## Instrução
Continue o artigo sobre os mortos-vivos e as fake news a partir da última frase apresentada.

## Trecho do documento
---

Os mortos vivos e o que a ficção pode ensinar sobre as fake news

Publicado em Economia

LUIZ CALCAGNO

 

 

O cineasta George Andrew Romero deu cara e força a um gênero cinematográfico de terror que apresenta como elemento principal os mortos vivos. O primeiro filme da série, e provavelmente o mais profundo de todos é o clássico Night of the living dead (1968), ou, em português, A noite dos mortos vivos, que coloca os protagonistas presos em uma casa cercada pelas criaturas. Ninguém sabe como começou, só que eles estão trancados e com parcos recursos para sobreviver. Sair significa juntar-se a horda. Mas não é tão simples. Os principais inimigos não são os mortos, mas, os medos e preconceitos daquele grupo confinado e obrigado a conviver.

 

 

O mais sensato dos personagens é um homem negro. Por conta da cor de sua pele, ele tem dificuldades em se fazer ouvir pelos outros. Há, ainda, um pai e uma mãe, que escondem no porão a filha contaminada pelos mortos. Uma bomba relógio do lado de dentro. Uma excelente metáfora para um sacrifício de amor, mas, também, para a hipocrisia da imagem da família que esconde aqueles que ama por serem, de alguma forma, diferentes. O inesperado disso tudo é a metáfora cair tão bem em um momento em que as fake news (que também já foram abordadas em um dos filmes de Romero – O diário dos mortos) ocupam um espaço tão grande no debate público. 

 

 

Brasileiros de diferentes realidades, cercados pelas falsas informações e brigando entre si, presos a um mesmo governo. A comparação porém, é ainda mais literal que parece. Em conversa com o Correio, o presidente da Comissão Parlamentar Mista de Inquérito (CPMI) das Fake News, senador Angelo Coronel (PSD-BA), revelou que, para criar falsos perfis de whatsapp e disseminar os textos mentirosos, os responsáveis pelo trabalho sujo usam o Cadastro de Pessoa Física (CPF) de pessoas que já morreram e, agora, sem descanso, estão condenadas a disparar mentiras para os conturbados grupos familiares, por exemplo.

 

 

Combatendo os mortos

Na ficção de 1968, armados, um grupo de caipiras (em inglês, rednecks) conseguem controlar a situação e, por assim dizer, matar os que já estavam mortos. Na casa, porém o bando pouco sabe do que ocorreu. Eliminaram a grande ameaça, mas conservaram os medos e preconceitos, estes, bem vivos e difíceis de se combater. Na vida real, porém, a ferramenta para combater os mortos vivos é a legislação.

---

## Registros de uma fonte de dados

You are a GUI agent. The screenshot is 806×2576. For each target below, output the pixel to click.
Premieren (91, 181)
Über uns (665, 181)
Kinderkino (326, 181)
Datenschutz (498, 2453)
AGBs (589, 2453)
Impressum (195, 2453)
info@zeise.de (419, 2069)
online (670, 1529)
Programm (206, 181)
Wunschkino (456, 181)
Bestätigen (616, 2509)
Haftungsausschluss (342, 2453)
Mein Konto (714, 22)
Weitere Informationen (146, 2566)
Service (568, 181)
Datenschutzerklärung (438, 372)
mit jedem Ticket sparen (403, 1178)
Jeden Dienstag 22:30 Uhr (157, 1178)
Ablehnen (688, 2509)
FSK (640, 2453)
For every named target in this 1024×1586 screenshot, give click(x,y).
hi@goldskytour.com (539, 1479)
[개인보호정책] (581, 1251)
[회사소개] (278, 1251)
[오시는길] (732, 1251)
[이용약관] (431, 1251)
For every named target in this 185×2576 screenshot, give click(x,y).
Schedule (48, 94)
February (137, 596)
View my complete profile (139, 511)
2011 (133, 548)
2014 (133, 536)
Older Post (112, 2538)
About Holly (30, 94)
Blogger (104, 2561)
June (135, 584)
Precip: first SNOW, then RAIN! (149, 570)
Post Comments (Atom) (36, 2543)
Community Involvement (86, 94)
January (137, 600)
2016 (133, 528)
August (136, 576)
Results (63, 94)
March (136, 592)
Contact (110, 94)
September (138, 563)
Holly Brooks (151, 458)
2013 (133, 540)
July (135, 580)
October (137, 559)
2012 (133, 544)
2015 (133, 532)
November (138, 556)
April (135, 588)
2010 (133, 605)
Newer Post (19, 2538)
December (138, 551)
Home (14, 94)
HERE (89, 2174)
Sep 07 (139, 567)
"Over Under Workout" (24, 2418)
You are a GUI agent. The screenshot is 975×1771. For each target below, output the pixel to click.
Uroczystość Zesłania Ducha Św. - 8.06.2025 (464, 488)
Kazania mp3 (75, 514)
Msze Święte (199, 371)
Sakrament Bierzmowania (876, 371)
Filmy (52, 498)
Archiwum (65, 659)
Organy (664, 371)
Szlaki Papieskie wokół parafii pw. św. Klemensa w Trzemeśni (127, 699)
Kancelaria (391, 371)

---

## Resposta final
 

 

Na primeira sessão da CPMI após o recesso, marcada para às 14h desta quarta-feira (5/2), o colegiado irá votar os pedidos de quebra de sigilo de perfis de Twitter e Instagram. Em sua maioria, são contas citadas pelos deputados federais Alexandre Frota (PSDB-SP) e Joice Hasselmann (PSL-SP) durante os respectivos depoimentos. Entre os perfis estão os dos integrantes do que deputados chamam de “Gabinete do Ódio”, que funcionaria no Palácio do Planalto. Há, ainda, o dos necromantes responsáveis por ressuscitar os CPFs de quem já morreu e merecia o descanso eterno.

 

 

Para coibir o assédio aos vivos e aos mortos, Angelo Coronel elaborou um projeto de lei para obrigar que a compra de chip pré-pago ocorra somente nas lojas e mediante a apresentação do CPF cadastrado na Receita Federal. A intenção é evitar o uso dos cadastros dos mortos. Nos bastidores, parlamentares cogitam tornar obrigatório, também, o uso de CPFs para a criação de perfis em todas as redes sociais, para facilitar o rastreio de milicianos digitais e disseminadores de fake news. A ideia seria, inclusive, forçar um recadastro dos perfis que não registraram o CPF dos usuários.

 

 

E o PT?

Deputados votarão, ainda, requerimentos de pedido de informações ao Ministério Público Federal sobre as investigações da Lava Jato. O caso em questão é o suposto uso de dinheiro da Petrobras no pagamento de R$ 200 mil para a reativação do perfil “Dilma Bolada”, que apoiava a ex-presidente Dilma Rousseff. Os governistas da CPI também querem informações do Twitter, Facebook, TSE e MPF sobre o “Mensalinho do Twitter”, em que, nas eleições de 2018, candidatos do PT teriam pago para que influenciadores digitais para fazerem postagens favoráveis às candidaturas sem, no entanto, especificar que se tratava de campanha eleitoral.

 

 

O último item da pauta é um requerimento do próprio Angelo Coronel (PSD-BA). Com base em um estudo da Sociedade Brasileira de Imunizações, o presidente da comissão quer que o Google e o Facebook enviem informações de registro, acesso, postagens e demais dados de perfis e sites apontados em como grandes disseminadores de Fake News sobre saúde no Brasil. Esses mesmos grupos são suspeitos de promover ataques contra temas de saúde pública mas, também, a adversários políticos.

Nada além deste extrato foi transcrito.